**DOCUMENT TEXT**

## Introduction to ETL/ELT Pipelines

### ETL
- Most common and traditional.

### **ELT Pipelines**
- used in **data warehouses**. Operated on *tabular data*.

In [None]:
def extract(file_name):
    print(f"Extracting data from {file_name}")
    return pd.read_csv(file_name)

#* Typical ETL Pipeline
# Extract data from the raw_data.csv file
extracted_data = extract(file_name="raw_data.csv")

# Transform the extracted_data
transformed_data = transform(data_frame=extracted_data)

# Load the transformed_data to cleaned_data.csv
load(data_frame=transformed_data, target_table="cleaned_data")


#* Typical ELT Pipeline
# Extract data from the raw_data.csv file
raw_data = extract(file_name="raw_data.csv")

# Load the extracted_data to the raw_data table
load(data_frame=raw_data, table_name="raw_data")

# Transform data in the raw_data table
transform(
  source_table="raw_data", 
  target_table="cleaned_data"
)


### Another ETL Pipeline

In [None]:
def load(data_frame, file_name):
  # Write cleaned_data to a CSV using file_name
  data_frame.to_csv(file_name)
  print(f"Successfully loaded data to {file_name}")
  
#* A typical ELT Pipeline
extracted_data = extract(file_name="raw_data.csv")

# Transform extracted_data using transform() function
transformed_data = transform(data_frame=extracted_data)

# Load transformed_data to the file transformed_data.csv
load(data_frame=transformed_data, file_name="transformed_data.csv")


### Another ELT Pipeline

In [None]:
# Complete building the transform() function
def transform(source_table, target_table):
  data_warehouse.execute(f"""
  CREATE TABLE {target_table} AS
      SELECT
          CONCAT("Product ID: ", product_id),
          quantity * price
      FROM {source_table};
  """)

#* Another ELT Pipeline
extracted_data = extract(file_name="raw_sales_data.csv")
load(data_frame=extracted_data, table_name="raw_sales_data")

# Populate total_sales by transforming raw_sales_data
transform(source_table="raw_sales_data", target_table="total_sales")

## Extracting Data from Structured Sources

- SQL databases
- CSV
- Parquet
- JSON

### Parquet

- Data stofare in **Apache Hadoop** system. Similar to *RFile* and *ORC*.
- **Columnar data** with efficient representation available to any project in the Hadoop ecosystem.
- Used by cloud storages (Amazon S3, Azure Blob Storage, etc.)

#### Glossary
- **Block (HDFS block)**: This means a block in HDFS and the meaning is unchanged for describing this file format. The file format is designed to work well on top of HDFS.

- **File**: A HDFS file that must include the metadata for the file. It does not need to actually contain the data.

- **Row group**: A logical horizontal partitioning of the data into rows. There is no physical structure that is guaranteed for a row group. A row group consists of a column chunk for each column in the dataset.

**STORED DATA**

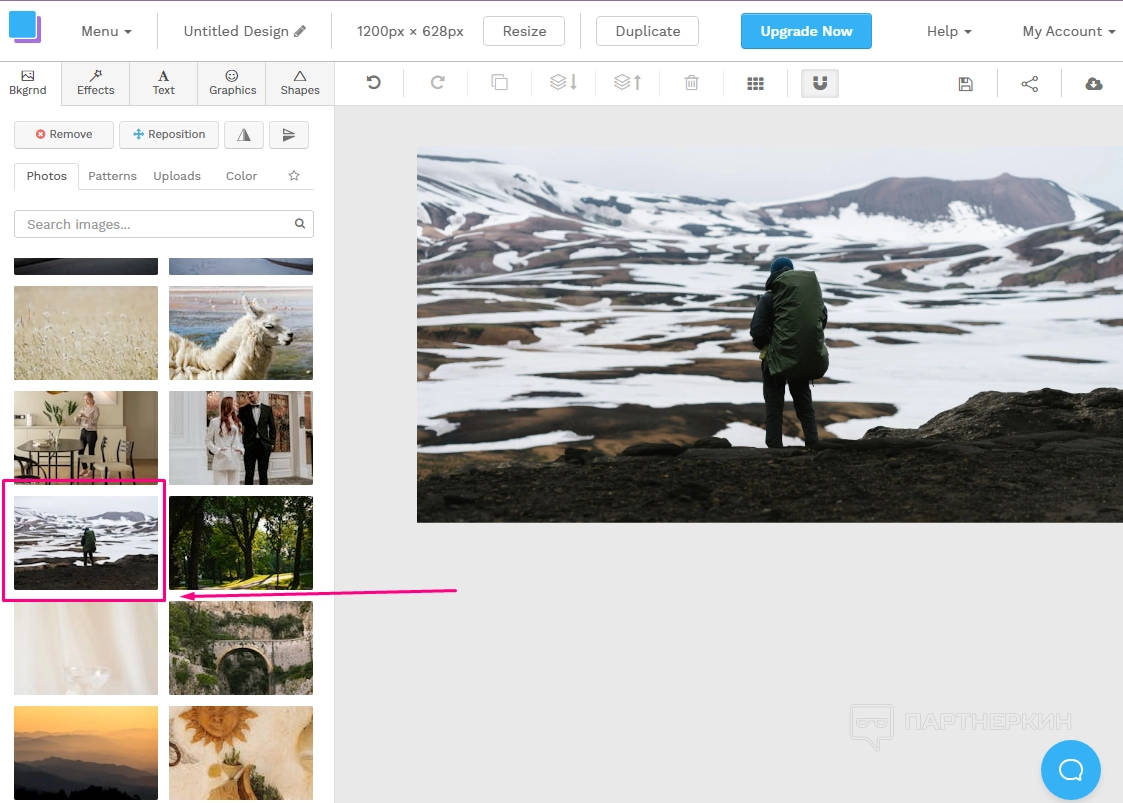
Task: Switch to the Patterns tab
Action: [x=112, y=176]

**TASKS TO CARRY OUT**
#1 Please list the structured data sources named in the ETL/ELT pipeline notes.
#2 Continue the ETL/ELT pipeline notes, starting right after the glossary entry for "Row group".

**EXERCISE ANSWERS**
#1 SQL databases, CSV, Parquet, JSON

#2
- **Column chunk**: A chunk of the data for a particular column. They live in a particular row group and are guaranteed to be contiguous in the file.

- **Page**: Column chunks are divided up into pages. A page is conceptually an indivisible unit (in terms of compression and encoding). There can be multiple page types which are interleaved in a column chunk.

#### Unit of Parallelization

- **MapReduce**  - FIle/Row group
- **IO** - column chunk
- **Encoding/Compression** - Page

#### Relevant Documentations

- [File Format](https://parquet.apache.org/docs/file-format/)

- [Developer Guide](https://parquet.apache.org/docs/contribution-guidelines/)

In [None]:
import pandas as pd

#* Reading parquet files
raw_stock_data = pd.read_parquet("file.parquet",engine = 'fastparquet')

- Use parquet for **Data Persistence**. For large datasetrs, consider filtering your data into a parquet using `to_parquet`. 
- Then, load it with `pd.read_parquet`

### Reading SQL Databases

In [None]:
import sqlalchemy
import pandas as pd

connection_uri = "postgresql+psycopg2://repl:password@localhost:5432/sales"
db_engine = sqlalchemy.create_engine(connection_uri)
raw_stock_data = pd.read_sql("SELECT * FROM raw_stock_data LIMIT 10", db_engine)

### Data Persistence

#### Utilizing Data Types

- Data with only few unique values can be transformed to `Categorical` data type to make it more efficient to read and load.
- Use `to_numeric` to downcast numeric columns to their smallest types.

#### Chunking

- Some workloads can be achieved with chunking by splitting a large problem into a bunch of small problems.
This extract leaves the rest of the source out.